The headland of A’ Chabag juts into the Minch at the South of the mouth of Loch Odhairn. The township of Orinsay, where Alexander John’s mother Mary Macdonald was born,  lies a mere 4 landmiles away in Loch Sealg.

The record gives no information as to how many souls were on board, nor of her ports of origin and (unattained) destination, but she is described as being ‘in ballast’ suggesting that she was carrying no cargo.

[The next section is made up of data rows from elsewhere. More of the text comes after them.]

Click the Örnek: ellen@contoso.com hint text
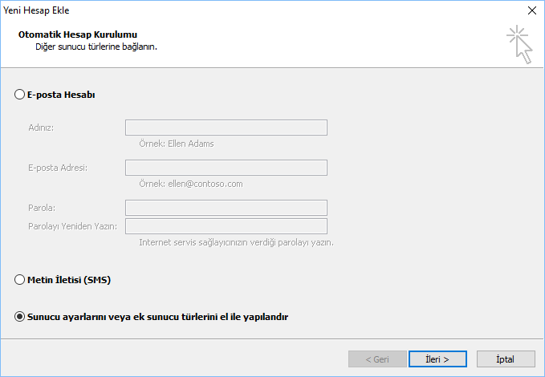The height and width of the screenshot is (377, 545). 191,184
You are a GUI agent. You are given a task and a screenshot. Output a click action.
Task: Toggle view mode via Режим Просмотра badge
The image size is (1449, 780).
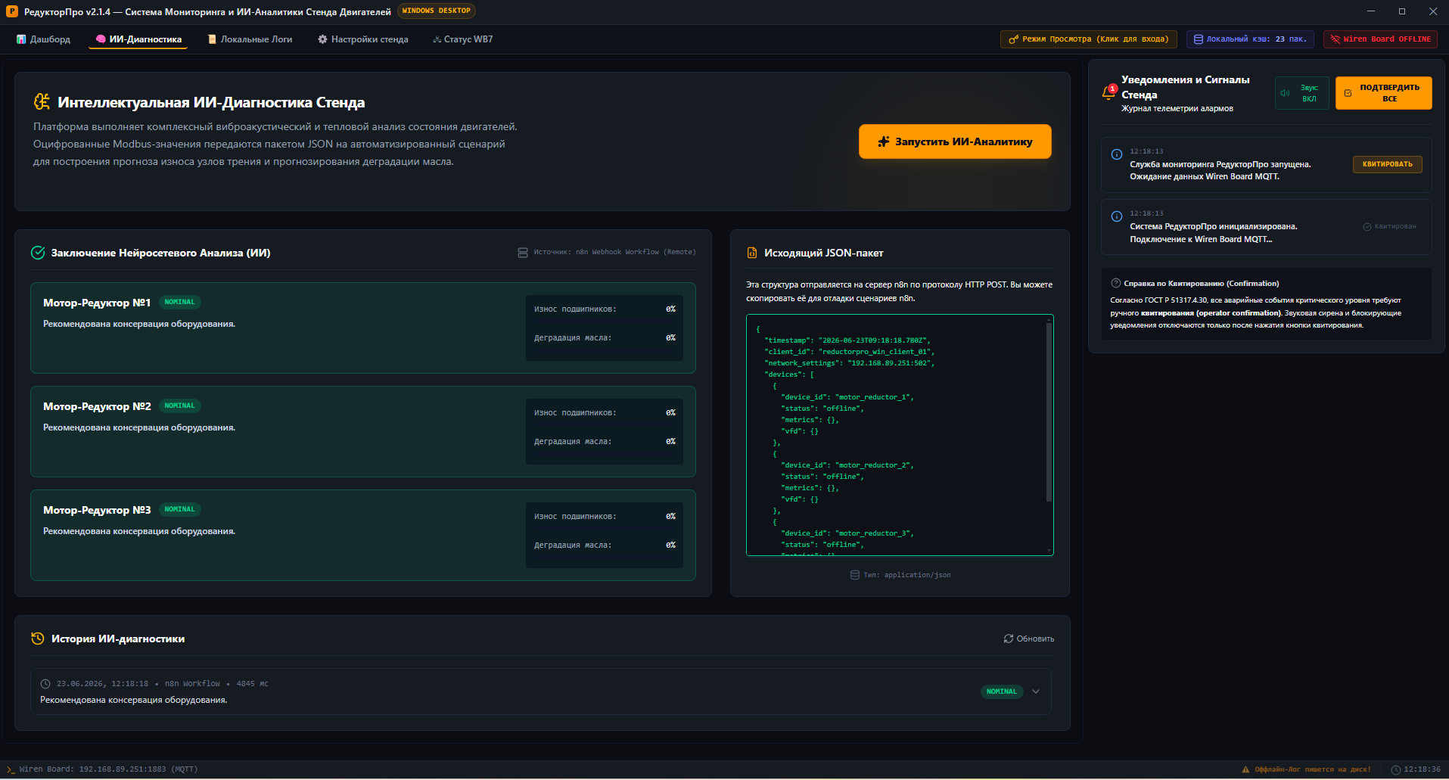(1088, 39)
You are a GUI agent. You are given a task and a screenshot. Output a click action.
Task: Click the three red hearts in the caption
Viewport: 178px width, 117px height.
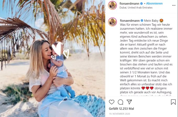click(147, 88)
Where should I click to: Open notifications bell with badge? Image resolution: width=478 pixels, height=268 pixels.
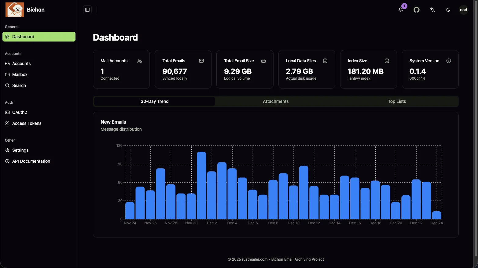click(x=400, y=10)
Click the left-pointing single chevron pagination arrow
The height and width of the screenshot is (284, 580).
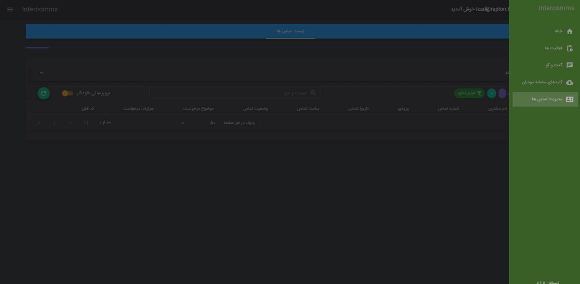pos(54,123)
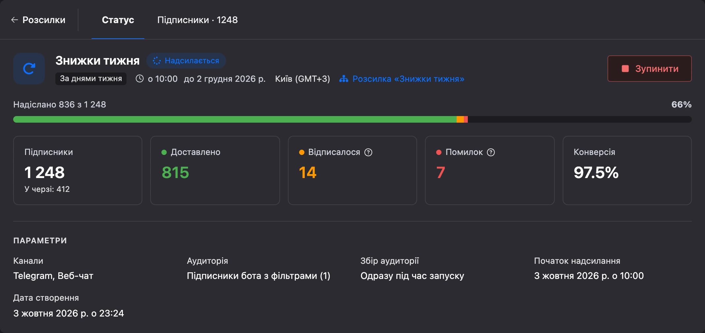Click the blue recurring refresh icon
The height and width of the screenshot is (333, 705).
[x=29, y=69]
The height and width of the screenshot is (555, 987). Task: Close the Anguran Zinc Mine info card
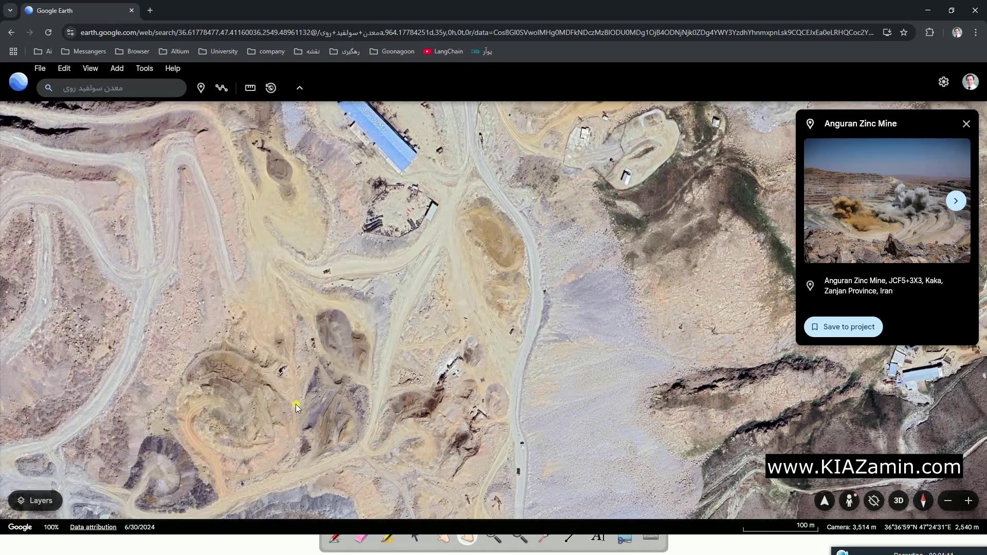click(966, 124)
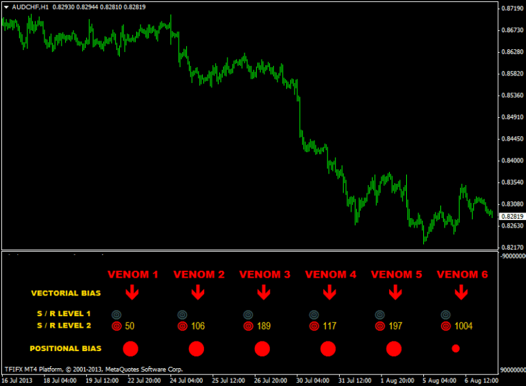The height and width of the screenshot is (386, 526).
Task: Select the gray S/R Level 1 target for VENOM 5
Action: [x=379, y=314]
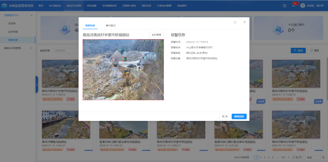The height and width of the screenshot is (162, 328).
Task: Open the 实时画面 live view
Action: tap(156, 35)
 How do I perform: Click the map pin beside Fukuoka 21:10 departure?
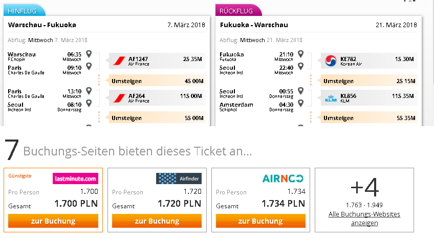click(301, 54)
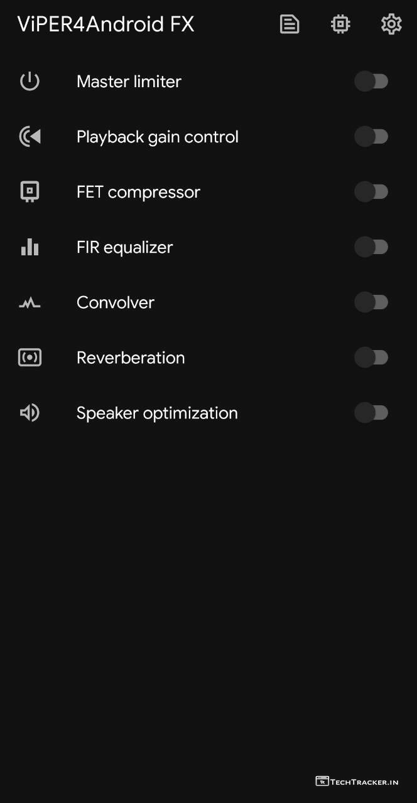Turn on the Reverberation switch

372,358
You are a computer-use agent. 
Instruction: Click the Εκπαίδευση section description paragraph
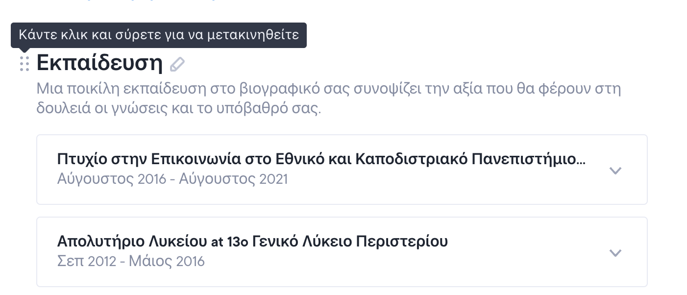[328, 98]
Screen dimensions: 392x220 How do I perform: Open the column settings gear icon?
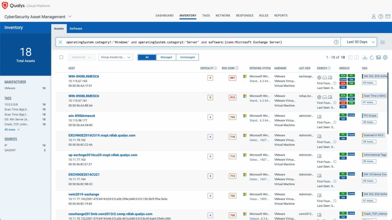pos(385,57)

Until I purchase the Crew Agreement of Crest 44427 for 1903, I am unable to add any facts, save that Alexander John’s first wife, Margaret (Macarthur), had died in on 6th December 1902 and he did not marry Mary (Morrison) until the 3rd March 1904. The recently widowed father of three was a highly respected and experienced Captain so I must conjecture that some calamity befell the vessel that he had owned & sailed for the past seven years.

What thoughts were going through his mind of his young motherless family in Plantation Street, Stornoway as he left his stranded ship for the very last time?

I hope that all his companions also survived the horror of being shipwrecked.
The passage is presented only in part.